Aim of the task: Skip the images and copy each record exactly as written.

Source material:
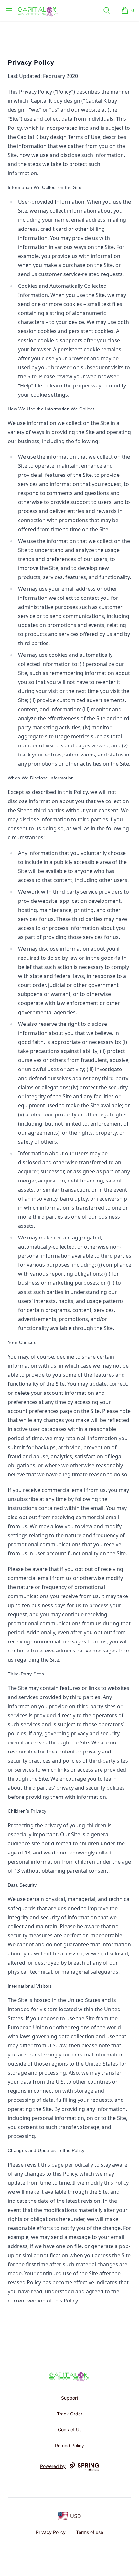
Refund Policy (69, 2445)
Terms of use (89, 2532)
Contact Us (69, 2429)
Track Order (69, 2413)
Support (69, 2398)
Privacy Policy (51, 2532)
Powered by (53, 2466)
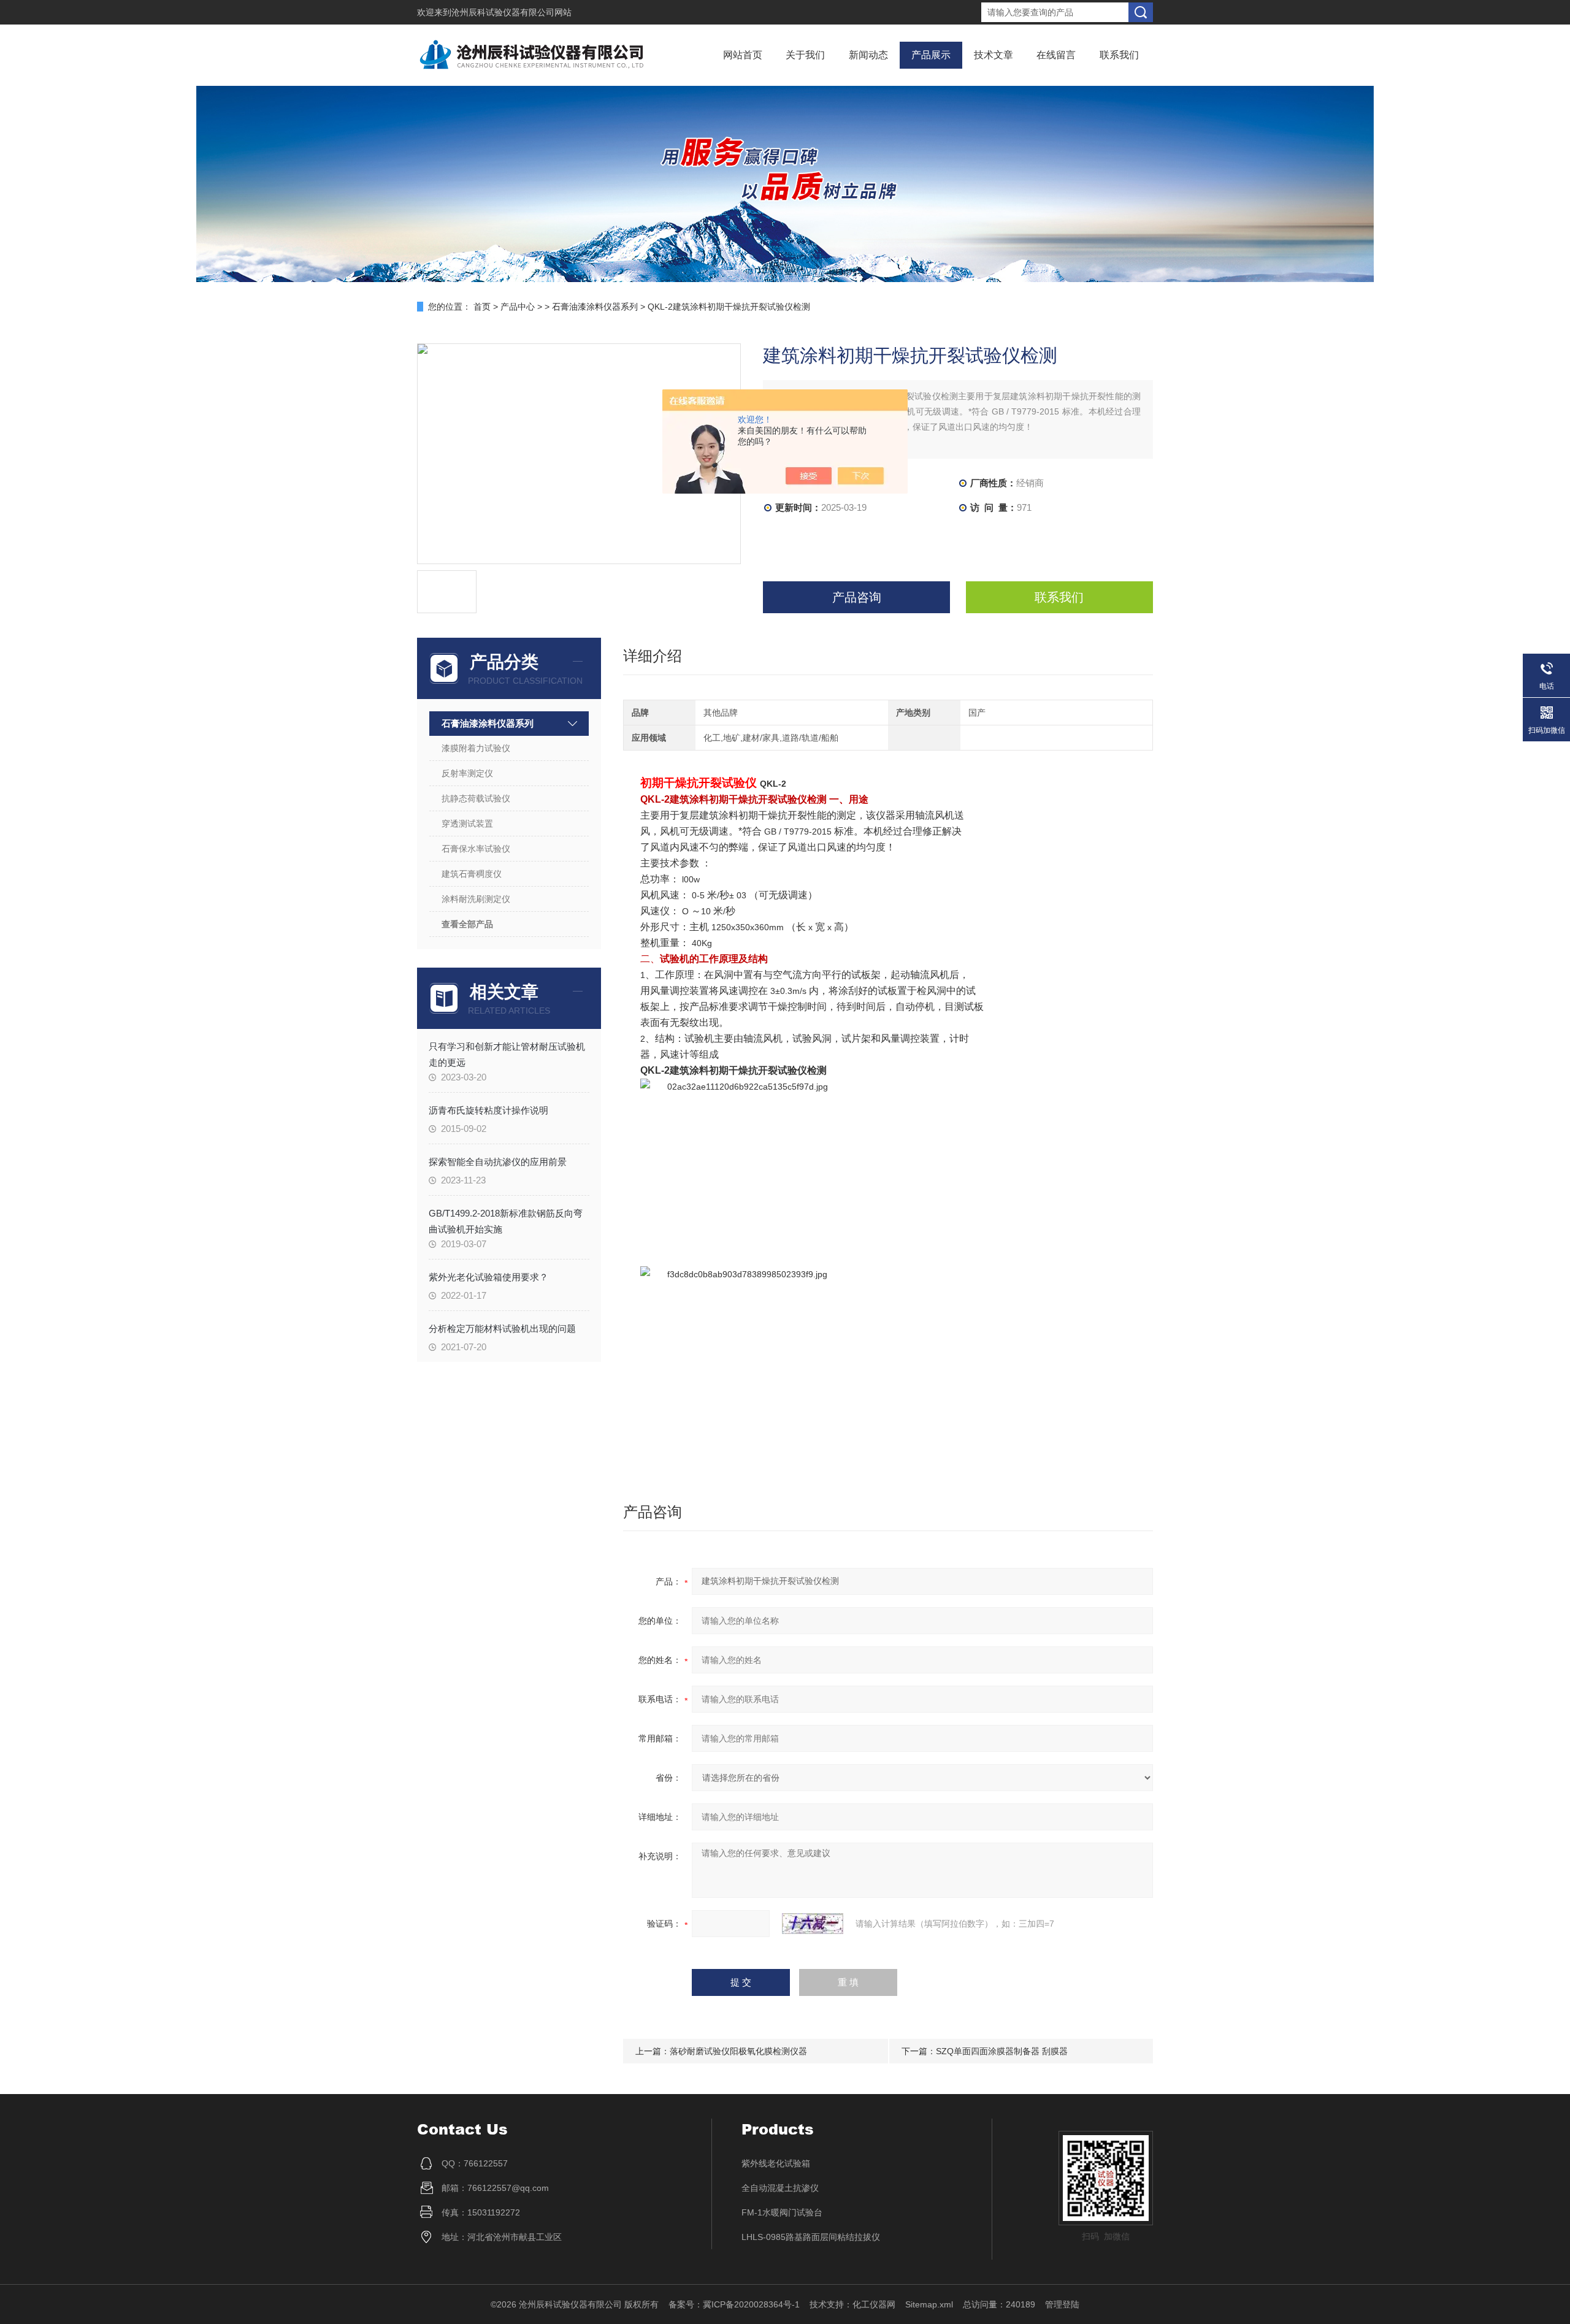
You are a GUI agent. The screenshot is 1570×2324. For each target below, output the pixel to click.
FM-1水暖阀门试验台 (781, 2212)
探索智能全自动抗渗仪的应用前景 (498, 1161)
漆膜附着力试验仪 (476, 748)
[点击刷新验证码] (812, 1923)
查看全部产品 (467, 924)
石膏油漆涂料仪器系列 (595, 307)
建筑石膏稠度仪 (472, 874)
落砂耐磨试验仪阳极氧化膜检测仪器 (738, 2051)
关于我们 (805, 55)
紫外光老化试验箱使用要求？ (488, 1277)
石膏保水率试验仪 (476, 849)
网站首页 (742, 55)
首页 (482, 307)
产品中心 (517, 307)
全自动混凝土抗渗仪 (780, 2188)
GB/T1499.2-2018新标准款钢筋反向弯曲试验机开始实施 (506, 1221)
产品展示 (931, 55)
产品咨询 (856, 597)
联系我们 (1119, 55)
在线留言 (1056, 55)
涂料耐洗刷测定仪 (476, 899)
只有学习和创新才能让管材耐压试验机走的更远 (507, 1054)
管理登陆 (1062, 2304)
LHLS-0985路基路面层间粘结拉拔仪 (810, 2237)
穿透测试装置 (467, 823)
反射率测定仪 (467, 773)
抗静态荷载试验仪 (476, 798)
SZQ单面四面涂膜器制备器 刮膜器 (1002, 2051)
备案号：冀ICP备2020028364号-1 (734, 2304)
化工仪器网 (873, 2304)
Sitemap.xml (929, 2304)
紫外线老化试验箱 (775, 2163)
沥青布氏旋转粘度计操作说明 (488, 1110)
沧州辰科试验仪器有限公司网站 (511, 12)
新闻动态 (868, 55)
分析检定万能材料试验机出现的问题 (502, 1328)
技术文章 (993, 55)
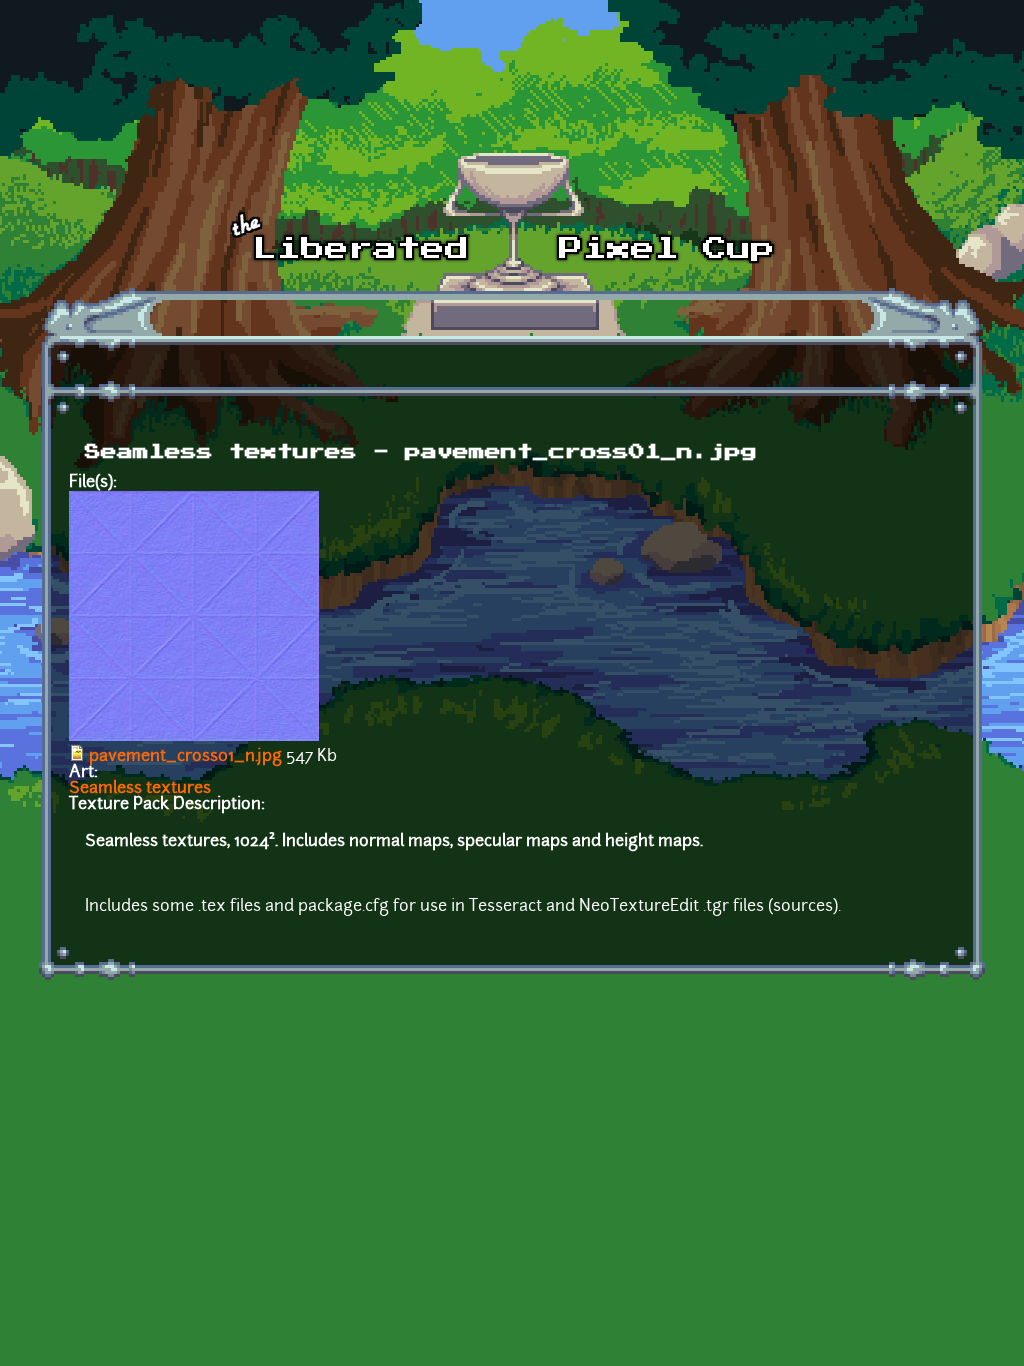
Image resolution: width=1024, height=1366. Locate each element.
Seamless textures (140, 789)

Answer space:
Refund Policy (69, 2445)
Terms of use (89, 2532)
Contact Us (69, 2429)
Track Order (69, 2413)
Support (69, 2398)
Privacy Policy (51, 2532)
Powered by (53, 2466)
You are a GUI agent. The screenshot is 1570×2324. For each target below, output the pixel to click.
FM-1水暖阀门试验台 (781, 2212)
探索智能全自动抗渗仪的应用前景 (498, 1161)
漆膜附着力试验仪 (476, 748)
[点击刷新验证码] (812, 1923)
查看全部产品 (467, 924)
石膏油漆涂料仪器系列 (595, 307)
建筑石膏稠度仪 (472, 874)
落砂耐磨试验仪阳极氧化膜检测仪器 (738, 2051)
关于我们 (805, 55)
紫外光老化试验箱使用要求？ (488, 1277)
石膏保水率试验仪 (476, 849)
网站首页 (742, 55)
首页 (482, 307)
产品中心 (517, 307)
全自动混凝土抗渗仪 (780, 2188)
GB/T1499.2-2018新标准款钢筋反向弯曲试验机开始实施 (506, 1221)
产品展示 (931, 55)
产品咨询 (856, 597)
联系我们 (1119, 55)
在线留言 (1056, 55)
涂料耐洗刷测定仪 (476, 899)
只有学习和创新才能让管材耐压试验机走的更远 (507, 1054)
管理登陆 (1062, 2304)
LHLS-0985路基路面层间粘结拉拔仪 (810, 2237)
穿透测试装置 (467, 823)
反射率测定仪 (467, 773)
抗静态荷载试验仪 (476, 798)
SZQ单面四面涂膜器制备器 刮膜器 (1002, 2051)
备案号：冀ICP备2020028364号-1 (734, 2304)
化工仪器网 (873, 2304)
Sitemap.xml (929, 2304)
紫外线老化试验箱 (775, 2163)
沥青布氏旋转粘度计操作说明 (488, 1110)
沧州辰科试验仪器有限公司网站 (511, 12)
新闻动态 (868, 55)
分析检定万能材料试验机出现的问题 (502, 1328)
技术文章 (993, 55)
Image resolution: width=1024, height=1366. Locate each element.
Seamless textures (140, 789)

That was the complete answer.